Tackling those big expenses you discussed with Dad

Your dad wants to be there for you for all of your biggest moments — that’s kinda his favorite job. But life’s milestones can come with big costs. Think about the costs associated with going after that college degree or buying your first home or car, for example. But different financial products may help you afford these costs.

Personal loans, also known as a signature loan, are an increasingly popular form of unsecured debt that you can use to pay for almost any expense that you can’t pay for out of pocket. (This differs from secured loans, which are backed by collateral, like your car or house.) Personal loans can also be used to consolidate or refinance debt, so you can repay it at a lower interest rate or with a more favorable term length or fee structure.

But personal loan lenders rely more heavily on your credit score and financial history when determining whether or not to approve you for funds. Your income and debt can also affect your ability to obtain a loan or any interest rates offered to you. That means borrowers with lower credit scores may not qualify — or may only qualify for high rates.

The benefits of a personal loan

There are many benefits to taking out a personal loan, the following are a few to consider.

  • Fixed interest rates: These rates won’t change over the life of your personal loan, which makes budgeting for repayment easier.
  • Fixed monthly payments: Unlike a credit card, where balances can run up, a personal loan will generally have fixed monthly payments. This means that borrowers will know exactly how long it will take to pay off their loan amount.
  • Your credit score may improve: That’s right, the major credit score issuers like FICO reward borrowers who carry a mixture of credit types. You can possibly improve your score by adding a new loan to your report.
  • No repossession risk: Because personal loans are generally unsecured, you don’t have to risk collateral to obtain one.

Obtaining a personal loan

The process of obtaining a personal loan isn’t as tricky as it sounds. After gathering all of your financial information and your credit score, you’ll apply to get pre-qualified for a loan. If you accept the quote you’re given during the pre-qualification process, you can move forward with your application or choose to shop around for a better loan deal. After you compare your offers and accept one, you’ll receive your money. You can learn more in our guide about the personal loan application process.

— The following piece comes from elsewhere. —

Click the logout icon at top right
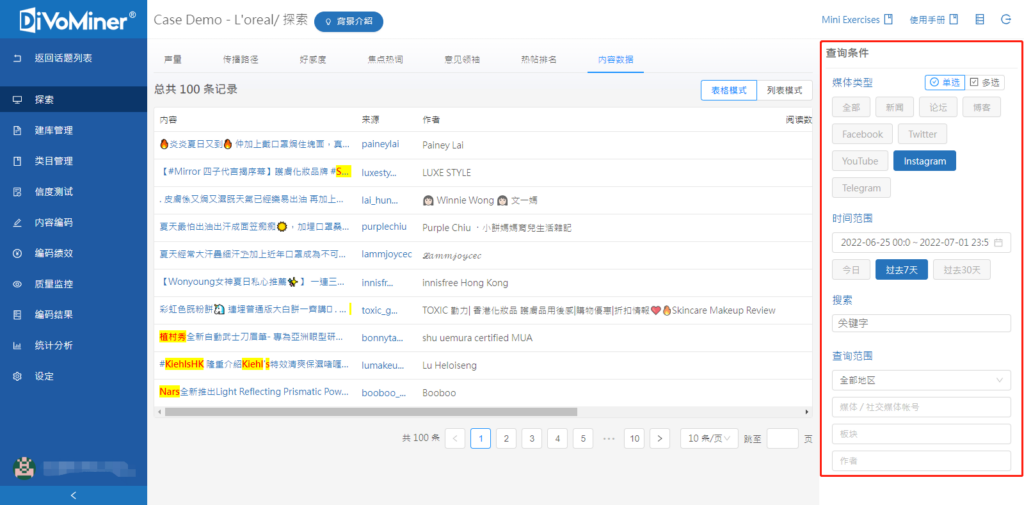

Alternatives to a personal loan

If a personal loan is not a viable financial product for you, you have other financial options available to you, if there’s a need.

A credit card can be one option to consider for fast cash flow, especially if you can repay the balance in full by the due date. If you carry a balance, be aware that you can be hit with high interest charges until you pay off your debt. Some credit cards will offer a promotional 0% APR for a specified amount of time that can help you avoid mounting interest fees.

A salary advance is another option to consider. Some companies have payroll advance programs designed to help employees cover a financial emergency. It’s worth asking your HR department about their policies for paycheck advancement if you find yourself needing to cover an unexpected expense quickly.

All that said, you should avoid taking out unnecessary debt. Although a healthy payment history is important to building your credit, you shouldn’t take out debt without a clear plan for how you’ll use the funds and repay them. Further, don’t feel rushed to hit life milestones, like buying a car or your first home — do what makes the most sense for your financial situation and needs.


LendingTree commissioned Qualtrics to conduct an online survey of 1,049 Americans, with the sample base proportioned to represent the general population. The survey was fielded May 13-15, 2019.